Customers: Well, the most obvious answer to this question is your customers. They are the ones using your products or availing of your services and of course they will be able to give you valuable insights about what can be improved.

However, people often neglect two other very important groups. One is your lost customers and the other is your employees.

Lost customers: The feedback from lost customers could be really valuable as it can help you identify why your clients decide to switch to a competitor of yours and therefore what you can do to prevent this from happening. Lost customers will normally be very honest and you have nothing to lose there. Quite on the contrary, it is a chance to win them back by offering something better. For example, if you were a company that sells accounting software, you might find out that some of your lost customers didn’t want to pay €150 per month for 10 features when they only use 5 and this might make you think of a different pricing structure suitable to more businesses with different needs.

Employees: I’ve talked about the importance of employees to business and how they are essentially the face of your company on various occasions. Employees are not only representing your company, but also employees are the ones who meet and communicate with your customers face to face, witnessing their reactions and hearing their opinions about changes, new products, etc. first hand. This being said, it might be a good idea to start discussion groups for those employees who interact directly with your customers. Ask your employees what works, what doesn’t, how clients react to certain things and get them to come up with ideas and plans for improvement based on the feedback they themselves are providing.

This will provide you with valuable feedback about your clients’ experience while at the same time it will make your employees feel more engaged as they are empowered to make changes.

Don’t forget to give them certain freedom too when it comes to dealing with issues with clients. I’ve often come across situations of negative feedback from clients or problems wherein the aftermath it becomes clear that the employee knew how to handle the situation and could have turned a disappointed customer into a happy one, but simply didn’t have the authority to take action.
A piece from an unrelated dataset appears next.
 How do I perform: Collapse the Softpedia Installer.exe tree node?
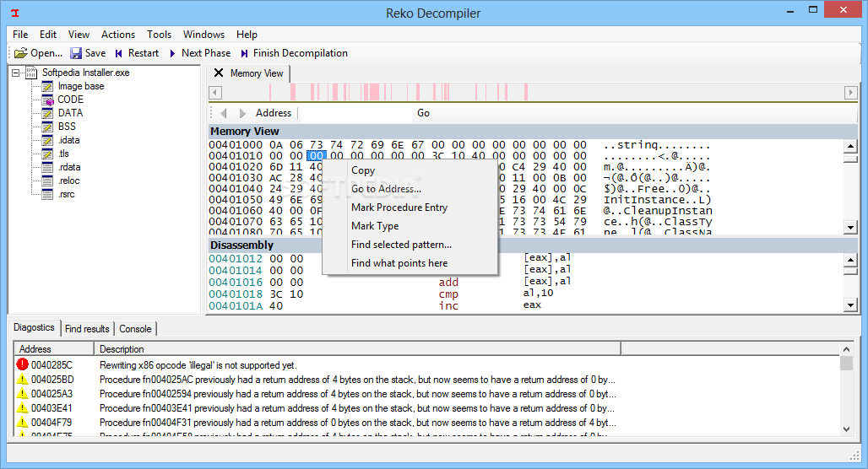coord(15,73)
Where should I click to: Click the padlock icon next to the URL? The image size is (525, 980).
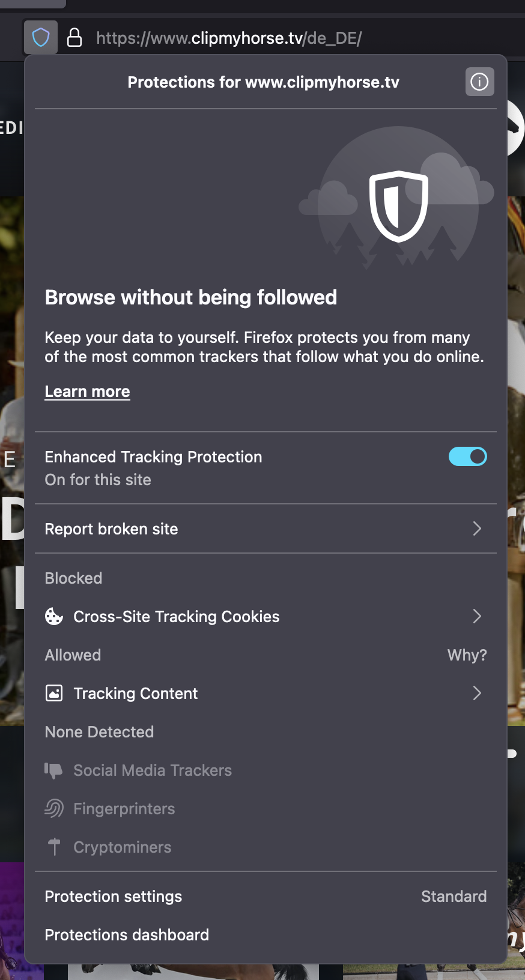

Whatever approach you take, whether you collect feedback yourself or have a market research company do it for you, whether you send out a survey or call your clients, whether you ask customers or employees as well, keep in mind that there is no bad feedback as such so don’t take it personally. There’s positive feedback, which is great to hear of course and then there’s negative feedback which while unpleasant to read is full of insights and ideas. Negative feedback is the most valuable feedback. It tells you what you might need to work on and inspire you to take action, be innovative and offer something that others don’t.  Customer feedback tells you what you are doing right and negative feedback gives you ideas as to what you can do better.